Stealthy Jailbreak Attacks on Large Language Models via Benign Data Mirroring
Honglin Mu, Han He, Yuxin Zhou, Yunlong Feng, Yang Xu, Libo Qin, Xiaoming Shi, Zeming Liu, Xudong Han, Qi Shi, Qingfu Zhu, Wanxiang Che
TL;DR
This work addresses safety in large language models by introducing ShadowBreak, a stealthy jailbreak framework that uses benign data mirroring to train a local mirror model aligned to a target black-box LLM. The two-stage method first constructs a mirror via benign data distillation and then performs an aligned transfer attack using white-box jailbreak techniques to craft prompts that transfer to the target with reduced risk of detection. The authors formalize attack objectives and dual ASR metrics ($ASR_M$ and $ASR_C$) alongside stealth measures ($Q$, $Q^!$) and demonstrate strong performance (up to 92% ASR) with low detectable-query counts, while highlighting the critical role of alignment data mix. They discuss ethical implications and defensive avenues, emphasizing the need for robust, adaptive defenses to mitigate these stealthy transfer attacks in real-world deployments.
Abstract
Large language model (LLM) safety is a critical issue, with numerous studies employing red team testing to enhance model security. Among these, jailbreak methods explore potential vulnerabilities by crafting malicious prompts that induce model outputs contrary to safety alignments. Existing black-box jailbreak methods often rely on model feedback, repeatedly submitting queries with detectable malicious instructions during the attack search process.

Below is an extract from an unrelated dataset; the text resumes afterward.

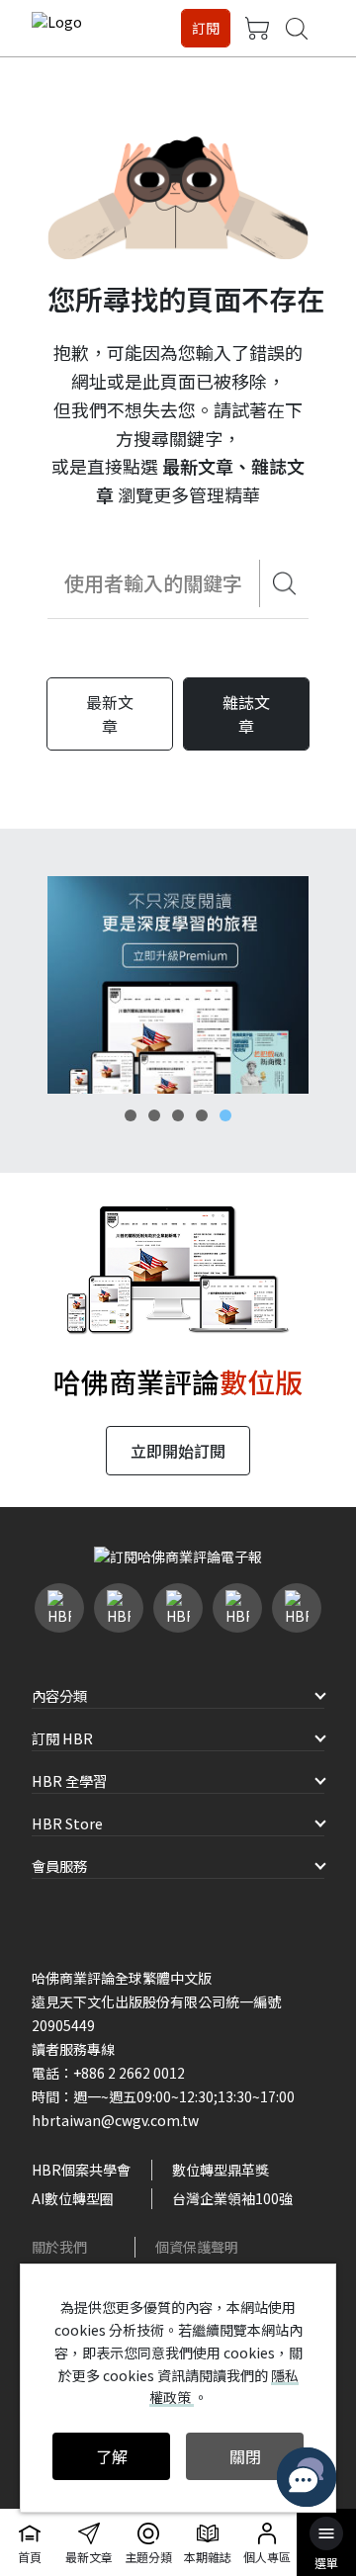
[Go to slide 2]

Although these approaches are effective, the attacks may be intercepted by content moderators during the search process. We propose an improved transfer attack method that guides malicious prompt construction by locally training a mirror model of the target black-box model through benign data distillation. This method offers enhanced stealth, as it does not involve submitting identifiable malicious instructions to the target model during the search phase. Our approach achieved a maximum attack success rate of 92%, or a balanced value of 80% with an average of 1.5 detectable jailbreak queries per sample against GPT-3.5 Turbo on a subset of AdvBench. These results underscore the need for more robust defense mechanisms.